**WRITTEN EXERCISE:** Copy everything in the material from the line containing "You are a computer-use" down to the line containing "pos(308,94)", swapping "template pane" for "template panel" and changing nothing else. Leave the pictures out.

**MATERIAL FOR THIS TASK:**
________________________________________

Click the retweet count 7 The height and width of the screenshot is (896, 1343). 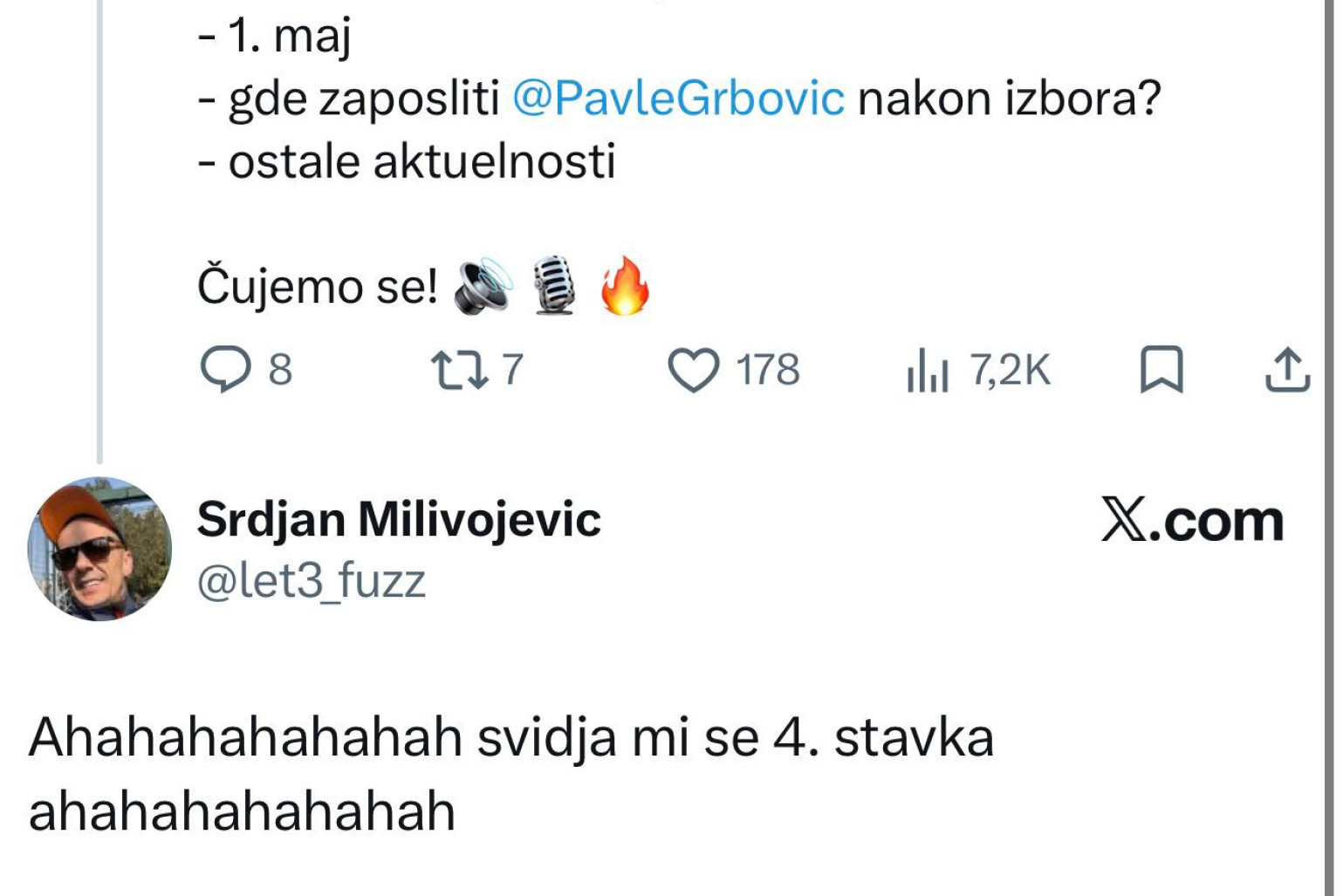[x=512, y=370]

________________________________________

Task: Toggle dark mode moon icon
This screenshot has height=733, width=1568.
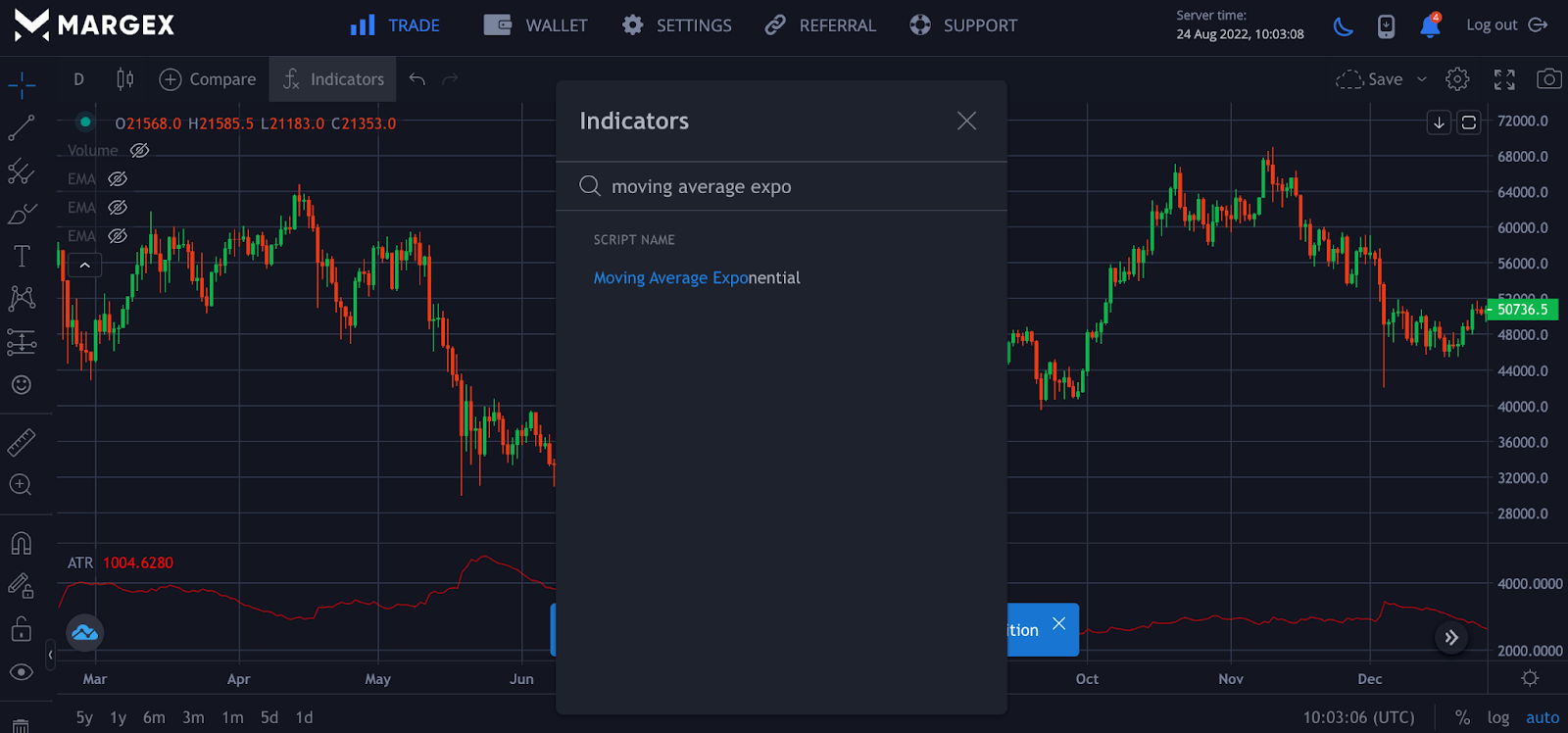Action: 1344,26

________________________________________

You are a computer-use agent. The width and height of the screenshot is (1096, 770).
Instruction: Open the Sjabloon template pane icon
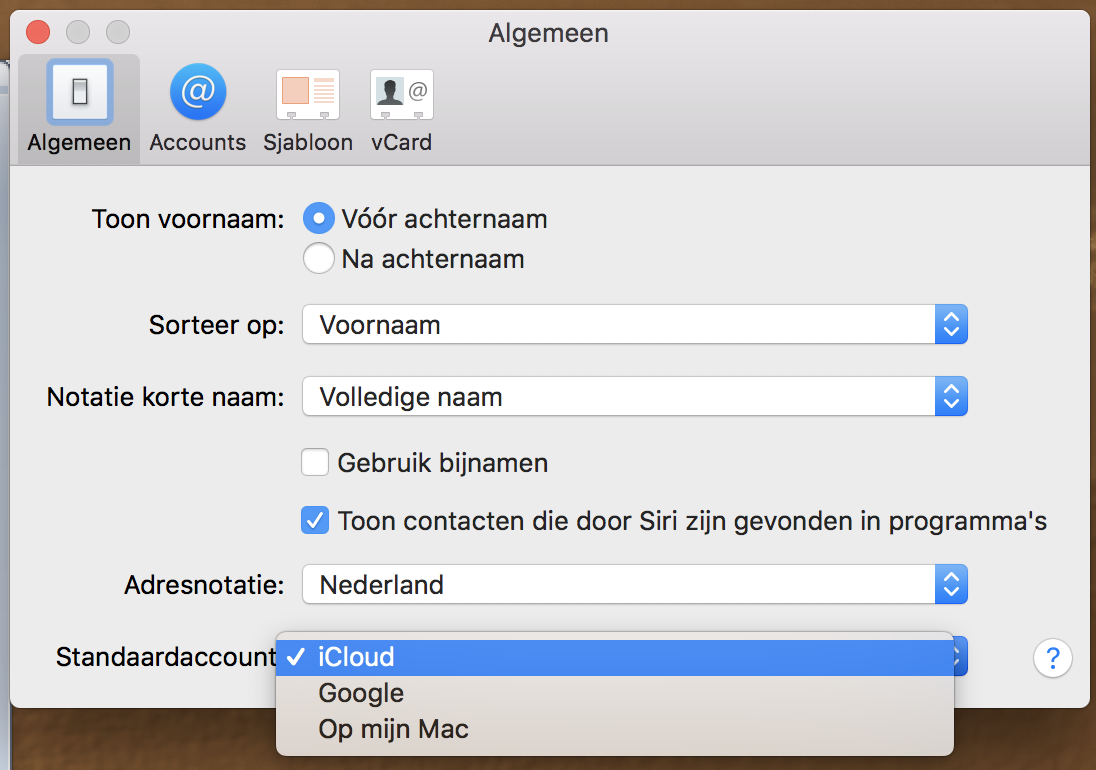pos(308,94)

________________________________________

**EXPECTED ANSWER:**
You are a computer-use agent. The width and height of the screenshot is (1096, 770).
Instruction: Open the Sjabloon template panel icon
pos(308,94)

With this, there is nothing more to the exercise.